* **Source passage**:
Casseurs Flowters () is a French hip hop duo established in 2004 by rappers Orelsan and Gringe. The duo's name is a reference to the two "Wet Bandits" from the movie Home Alone, called the "Casseurs Flotteurs" in the French dialogue.

History
The two rappers met in the year 2000 in Paris. Les Inrocks describe their meeting as being "as simple as a Franck Dumas match analysis."

Casseurs Flowters released their first mixtape Fantasy: Episode 1 with 11 tracks, with help from French record producer Skread, in 2004. Afterwards, the two rappers decided to focus on building their solo careers, with Orelsan releasing Perdu d'avance in 2009 and Le chant des sirènes in 2011, his first two studio albums, and Gringe releasing a mixtape entitled Fantasy Mixtape in 2009.

Following the success of Orelsan's second studio album Le chant des sirènes, the duo released their first collaborative single, "Bloqué", on 3 July 2013, as a pre-release for their upcoming debut studio album, Orelsan et Gringe sont les Casseurs Flowters, which was released on 15 November 2013 to generally positive reviews.

Other works
Gringe has released a number of independent materials and has collaborated with a number of artists such as El Matador, Brasco, Pit Baccardi, La Province, Jamal and Nubi.

* **Task requirements**:
1/ According to the Casseurs Flowters passage, what is the origin of the duo's name? Answer in one to three sentences.
2/ Set down the portion of the Casseurs Flowters passage starting at "Casseurs Flowters released" and ending at "Mixtape in 2009.", word for word.
The data are not needed.

* **Source material**:

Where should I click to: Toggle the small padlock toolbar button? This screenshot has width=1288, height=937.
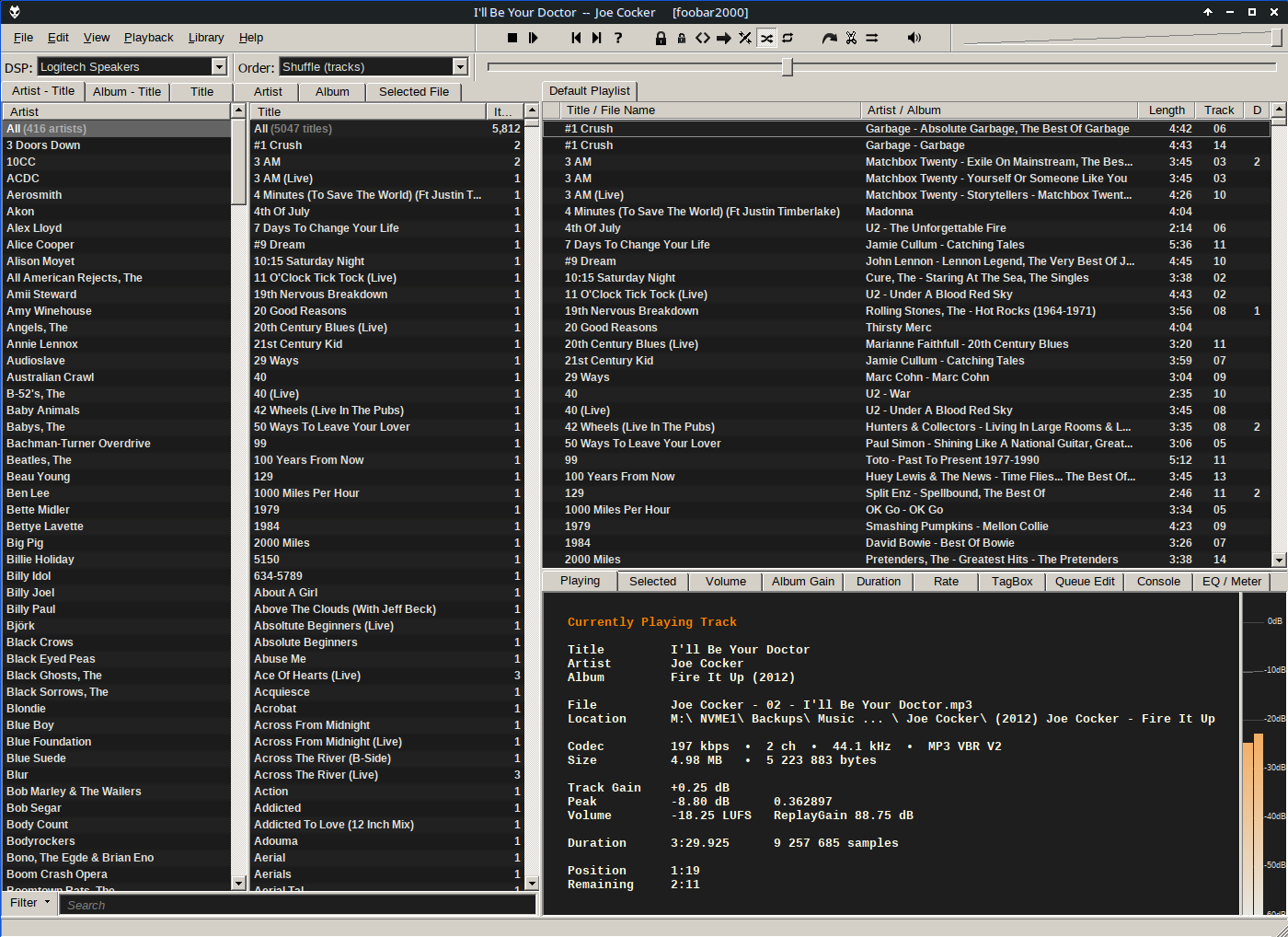tap(682, 38)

* **Full solutions**:
1/ The duo's name refers to the two "Wet Bandits" from the movie Home Alone. In the film's French dialogue, those characters are called the "Casseurs Flotteurs."

2/
Casseurs Flowters released their first mixtape Fantasy: Episode 1 with 11 tracks, with help from French record producer Skread, in 2004. Afterwards, the two rappers decided to focus on building their solo careers, with Orelsan releasing Perdu d'avance in 2009 and Le chant des sirènes in 2011, his first two studio albums, and Gringe releasing a mixtape entitled Fantasy Mixtape in 2009.